» Fragmento del texto:

Una aclaración necesaria en este momento es señalar la profunda ambigüedad social de la religión, de la cual también la fe bíblica participa. La fe bíblica, al tener como esencial a un Dios que se manifiesta en la historia, tiene tendencia a identificar la voluntad divina con proyectos humanos. 

La metáfora del Reino de Dios ha sido la expresión más fundamental para señalar, ya desde el Antiguo Testamento, el interés y el compromiso de Dios con la historia de los hombres. No es necesario en este momento hacer un recorrido bíblico de los usos de este término y de cómo se ha entendido en las distintas etapas del pueblo de Israel hasta la actualidad. Pero sí conviene señalar que la expresión ‘Reino de Dios’ ha sido tanto un principio dinámico y crítico, inspirador de sueños y luchas de liberación, como un gran legitimador de proyectos sociales de la más variada índole (teocráticos, dictatoriales, fascistas, socialistas, etc). Se ha dado de esta manera porque, como señala Rafael Aguirre , las instituciones y las doctrinas que brotan de ciertas experiencias de Dios en la historia suelen caer en la tentación de buscar con más fuerza la autolegitimación que la apertura a la trascendencia. Vemos a continuación cómo se lo plantea Jesús.

» Ejercicios:
1 > Reescribe como lista el párrafo del fragmento que empieza con "La metáfora del Reino de Dios" y conserva sus datos principales.
2 > Convierte en una lista numerada los registros que van desde la línea con "Given: Click the" hasta la línea con "I will pos(55,551).", ambas incluidas, y omite las líneas en blanco.

» Registros de datos:
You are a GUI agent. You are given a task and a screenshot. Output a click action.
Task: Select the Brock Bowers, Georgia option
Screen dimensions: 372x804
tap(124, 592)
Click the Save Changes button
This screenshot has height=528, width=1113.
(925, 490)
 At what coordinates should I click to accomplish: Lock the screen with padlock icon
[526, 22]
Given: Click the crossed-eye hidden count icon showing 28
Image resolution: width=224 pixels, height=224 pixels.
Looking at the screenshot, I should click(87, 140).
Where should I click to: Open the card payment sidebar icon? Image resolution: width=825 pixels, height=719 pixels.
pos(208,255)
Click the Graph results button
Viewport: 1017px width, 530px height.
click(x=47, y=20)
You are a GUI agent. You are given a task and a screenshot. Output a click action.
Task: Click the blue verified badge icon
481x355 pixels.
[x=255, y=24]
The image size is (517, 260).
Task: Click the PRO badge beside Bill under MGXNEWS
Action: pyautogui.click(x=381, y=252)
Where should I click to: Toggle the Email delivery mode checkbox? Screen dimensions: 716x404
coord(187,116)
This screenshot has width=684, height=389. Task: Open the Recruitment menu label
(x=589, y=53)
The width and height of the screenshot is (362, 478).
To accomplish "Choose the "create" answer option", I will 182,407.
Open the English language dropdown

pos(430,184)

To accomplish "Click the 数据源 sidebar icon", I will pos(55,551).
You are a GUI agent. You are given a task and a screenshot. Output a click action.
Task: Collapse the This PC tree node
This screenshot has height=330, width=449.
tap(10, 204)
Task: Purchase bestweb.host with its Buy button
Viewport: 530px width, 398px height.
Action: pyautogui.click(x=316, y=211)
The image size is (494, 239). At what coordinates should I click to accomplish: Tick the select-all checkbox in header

» Ejercicios resueltos:
1 >
- Desde el Antiguo Testamento, la metáfora del Reino de Dios ha sido la expresión más fundamental del interés y el compromiso de Dios con la historia de los hombres.
- No es necesario recorrer aquí sus usos bíblicos ni cómo se ha entendido en las distintas etapas del pueblo de Israel hasta la actualidad.
- La expresión ha sido a la vez un principio dinámico y crítico, inspirador de sueños y luchas de liberación, y un gran legitimador de proyectos sociales muy variados (teocráticos, dictatoriales, fascistas, socialistas, etc.).
- Según Rafael Aguirre, esto se debe a que las instituciones y doctrinas surgidas de ciertas experiencias de Dios en la historia tienden a buscar más la autolegitimación que la apertura a la trascendencia.
- A continuación se ve cómo lo plantea Jesús.

2 >
1. Given: Click the crossed-eye hidden count icon showing 28
2. Image resolution: width=224 pixels, height=224 pixels.
3. Looking at the screenshot, I should click(87, 140).
4. Where should I click to: Open the card payment sidebar icon? Image resolution: width=825 pixels, height=719 pixels.
5. pos(208,255)
6. Click the Graph results button
7. Viewport: 1017px width, 530px height.
8. click(x=47, y=20)
9. You are a GUI agent. You are given a task and a screenshot. Output a click action.
10. Task: Click the blue verified badge icon
11. 481x355 pixels.
12. [x=255, y=24]
13. The image size is (517, 260).
14. Task: Click the PRO badge beside Bill under MGXNEWS
15. Action: pyautogui.click(x=381, y=252)
16. Where should I click to: Toggle the Email delivery mode checkbox? Screen dimensions: 716x404
17. coord(187,116)
18. This screenshot has width=684, height=389. Task: Open the Recruitment menu label
19. (x=589, y=53)
20. The width and height of the screenshot is (362, 478).
21. To accomplish "Choose the "create" answer option", I will 182,407.
22. Open the English language dropdown
23. pos(430,184)
24. To accomplish "Click the 数据源 sidebar icon", I will pos(55,551).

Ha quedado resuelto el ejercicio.